# What to work on
**a.** Answer these questions from the breastfeeding text:
(i) How many women agreed to have the first 2 hours of their baby's life observed?
(ii) What was the mean time before the first breastfeed?
(iii) In which journal was the skin-to-skin contact study published?
**b.** Write the next part of the breastfeeding text, picking up after its final sentence.

# Extract
◇ ◇ ◇ ◇ ◇ ◇ ◇
Objective: To measure the actual time of skin-to-skin contact in the first 2 hours after birth, study the events that occur during this period, and search for factors linked to failure to breastfeed.
Materials and Methods: Thirty women wishing to breastfeed gave their consent for us to observe and analyze the first 2 hours of the baby’s life during skin-to-skin contact.
Results: Mean total duration of skin-to-skin contact for the 30 newborns during the first 2 hours was 90.4 ± 25.0 minutes; 17 (56.7%) were interrupted at least twice during this time, mainly for neonatal care. The first interruption took place before the first breastfeed in 60% of cases. Mean time before the first breastfeed was 44.6 ± 21.1 minutes. Seven infants did not breastfeed in the first 2 hours (23.3%). The factors linked to this failure were nulliparity, lower umbilical arterial pH at birth, and early interruptions in skin-to-skin contact. Among them, only early interruptions of skin-to-skin contact appear to be modifiable.
Conclusion: In the first 2 hours of life, early interruptions of skin-to-skin contact should be discouraged as they reduce the chances of early breastfeed.
Perrine R, Pierre-Emmanuel Z, Thameur R et al, (2016). Observation of skin-to-skin contact and analysis of factors linked to failure to breastfeed within 2 hours after birth. Breastfeeding Medicine 11(3):126-32.
8. ‘This little piranha’: a qualitative analysis of the language used by health professionals and mothers to describe infant behaviour during breastfeeding.
I’ve saved my favourite til last! I will admit that I am quite partial to studies which teach me something before I’ve even read further than their title, so this one is right up my alley! I don’t think I had previously heard the phrase that the authors have used in the title of this study – or perhaps I had … it can be hard to remember – but it gives one a sense before even starting to read of what the message is going to be. And even though many of us have known for years that our language can affect women’s and families’ experiences, it’s still all too easy to repeat words and phrases that we have picked up from others around us and never had the time or opportunity to question.
◇ ◇ ◇ ◇ ◇ ◇ ◇
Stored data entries

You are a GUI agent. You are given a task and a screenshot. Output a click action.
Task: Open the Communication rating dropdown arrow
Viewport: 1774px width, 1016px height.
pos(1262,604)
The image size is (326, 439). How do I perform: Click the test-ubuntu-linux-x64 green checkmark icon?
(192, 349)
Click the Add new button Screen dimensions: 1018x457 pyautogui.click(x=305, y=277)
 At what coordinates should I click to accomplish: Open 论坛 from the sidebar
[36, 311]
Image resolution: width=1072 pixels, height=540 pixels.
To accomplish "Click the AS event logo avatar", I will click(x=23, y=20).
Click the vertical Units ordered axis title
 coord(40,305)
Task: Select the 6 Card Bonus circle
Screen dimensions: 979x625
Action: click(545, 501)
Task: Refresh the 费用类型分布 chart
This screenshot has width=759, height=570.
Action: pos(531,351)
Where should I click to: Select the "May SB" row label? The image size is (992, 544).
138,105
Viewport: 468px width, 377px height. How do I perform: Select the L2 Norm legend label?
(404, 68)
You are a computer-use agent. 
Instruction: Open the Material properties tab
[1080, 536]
◇ ◇ ◇ ◇ ◇ ◇ ◇
# Answers provided
**a.**
(i) Thirty
(ii) 44.6 ± 21.1 minutes
(iii) Breastfeeding Medicine

**b.**
Exclusive breastfeeding for the first 6 months of life offers the recommended best start in the life for a newborn baby. Yet, in Australia only a small number of babies receive breast milk exclusively for the first 6 months. Reasons for the introduction of formula milk are multi-factorial including access to appropriate support and the woman’s experience of breastfeeding. The language and practices of health professionals can impact upon how a woman feels about breastfeeding and her breastfeeding body. One aspect of breastfeeding support that has had scarce attention in the literature is the language used by health professionals to describe the behaviour of the breastfeeding infant during the early establishment phase of breastfeeding. This paper reveals some of the ways in which midwives, lactation consultants and breastfeeding women describe the newborn baby during the first week after birth. The study was conducted at two maternity units in New South Wales. Interactions between midwives and breastfeeding women were observed and audio recorded on the post-natal ward and in women’s homes, in the first week after birth. The transcribed data were analysed using discourse analysis searching for recurring words, themes and metaphors used in descriptions of the breastfeeding baby. Repeated negative references to infant personality and unfavourable interpretations of infant behaviour influenced how women perceived their infant. The findings revealed that positive language and interpretations of infant breastfeeding behaviour emerged from more relationship-based communication.
Burns E, Fenwick J, Sheehan A et al (2016). ‘This little piranha’: a qualitative analysis of the language used by health professionals and mothers to describe infant behaviour during breastfeeding. Maternal and Child Nutrition 12(1):111-24.